* Task goal: Could you reproduce, word for word, the part of the climate speech below that runs from "From those ghastly" up to and including "crisis we face."?

* Passage provided:
From those ghastly events that began to unfold a year ago, we have learned not just about the need to recover but about using a crisis as an opportunity to rethink what sort of city Salisbury can be. The same is true of the environmental crisis we face.
Wiltshire County Council recognised last week that this climate emergency is such that it committed to make Wiltshire carbon neutral by 2030. There is a real sense of urgency locally about what this means. For the Lords spiritual, this is about the care of God’s creation and living out of reverence for life with a spirituality that addresses the issues of the day. Species depletion, pollution, soil degradation and climate change are all strongly caused by us—human beings.
The UK gave strong leadership at the Paris summit in 2015. There are areas where we have led strongly. There are huge business opportunities as we develop new technology to support a carbon-neutral future. Rather than seeing this as a burden, it is a much more attractive possibility to see that we are doing this for the love of creation and life. There are opportunities for development and growth within this. A different sort of future is being glimpsed. The urgency is such that we do not know whether we are too late. However, the implications are severe. We therefore sense the urgency of those who talk about extinction rebellion and the more apocalyptic scenarios presented to us on a regular basis.
The purpose of biblical apocalyptic is not to paralyse but to encourage a radical change of life. It draws on past experience to understand present circumstance, and reveals truth in such a way as to change behaviour: to encourage good action with faith, strong values and creative purpose. We need both vision and purpose. A task without a vision is a drudge, and a vision without a task is an illusion; but a vision with a task is the hope of the world. The task of this House is both to help envision the future and to work out practical policy, in reality. What steps do we need to take to move from where we are to where we need to be?
There is a huge amount happening. At the climate change summit in San Francisco in September, Christiana Figueres, who chaired the Paris summit, said that the response to climate change is happening at a pace that few of us could have hoped for 10 years ago. She said that we are making progress through good climate leadership, market forces and the digital revolution. At that summit the glass was very much half-full, but there are days when it feels less positive. By the Government’s own admission, the very sharp decline in feed-in tariffs last year removed 18,000 jobs from the economy. There is a very subtle balance between supporting new technology, enabling public engagement and creating a fair marketplace in which people who want to do the right thing are enabled to do so with some ease.
Energy is subsidised in a variety of ways. The noble Baroness said in her opening remarks that all energy sources are subsidised. We need to develop a range of resources, but we need to focus now on developing carbon-neutral, sustainable energy supplies in which solar, wind and tidal will play an increasing part. The development of solar energy still has some way to go.
The climate change committee is doing some work on what is needed for the UK to contribute to the global target of no more than 1.5 degrees centigrade warming on pre-industrial levels. A lot of quick wins need to be made. New houses should be built to the highest environmental standards; retrofitting them is more expensive and less satisfactory than building really energy-efficient homes with good insulation. Similarly, we need to develop micro solar projects: the sorts of things that have been developed on many houses. They depend on a simple relationship between consumption and production, and the feed-in tariffs recognised this. The gap that has opened between people producing solar energy in their homes and contributing to the national grid but not being paid for it seems quite extraordinary. We need to encourage people to do the right things with their own homes, and to develop good local micro-projects.

* Dataset excerpts:
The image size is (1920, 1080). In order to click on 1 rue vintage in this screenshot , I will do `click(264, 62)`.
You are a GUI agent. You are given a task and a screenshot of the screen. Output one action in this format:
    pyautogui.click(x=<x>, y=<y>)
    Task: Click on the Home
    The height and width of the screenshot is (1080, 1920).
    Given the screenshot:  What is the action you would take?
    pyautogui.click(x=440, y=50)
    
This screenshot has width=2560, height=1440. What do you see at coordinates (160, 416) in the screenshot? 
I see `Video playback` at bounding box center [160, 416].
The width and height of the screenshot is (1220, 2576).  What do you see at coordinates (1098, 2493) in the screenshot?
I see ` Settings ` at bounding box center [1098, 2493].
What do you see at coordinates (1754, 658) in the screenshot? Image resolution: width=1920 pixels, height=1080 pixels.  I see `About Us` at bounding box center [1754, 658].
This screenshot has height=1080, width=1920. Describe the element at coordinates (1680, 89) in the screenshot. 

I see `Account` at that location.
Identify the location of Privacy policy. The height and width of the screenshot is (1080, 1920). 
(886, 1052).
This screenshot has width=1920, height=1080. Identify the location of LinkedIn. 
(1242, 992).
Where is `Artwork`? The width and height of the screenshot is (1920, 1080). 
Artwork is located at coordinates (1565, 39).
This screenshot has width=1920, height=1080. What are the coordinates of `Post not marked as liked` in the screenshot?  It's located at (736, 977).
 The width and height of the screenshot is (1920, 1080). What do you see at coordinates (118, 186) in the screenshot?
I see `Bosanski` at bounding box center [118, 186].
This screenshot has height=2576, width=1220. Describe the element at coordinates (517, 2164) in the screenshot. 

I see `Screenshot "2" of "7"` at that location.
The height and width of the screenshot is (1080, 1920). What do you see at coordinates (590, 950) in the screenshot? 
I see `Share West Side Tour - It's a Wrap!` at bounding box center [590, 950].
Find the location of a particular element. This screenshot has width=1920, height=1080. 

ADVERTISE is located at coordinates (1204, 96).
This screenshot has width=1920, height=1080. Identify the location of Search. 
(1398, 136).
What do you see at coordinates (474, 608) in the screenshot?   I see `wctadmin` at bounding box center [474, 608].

* Complete answer:
From those ghastly events that began to unfold a year ago, we have learned not just about the need to recover but about using a crisis as an opportunity to rethink what sort of city Salisbury can be. The same is true of the environmental crisis we face.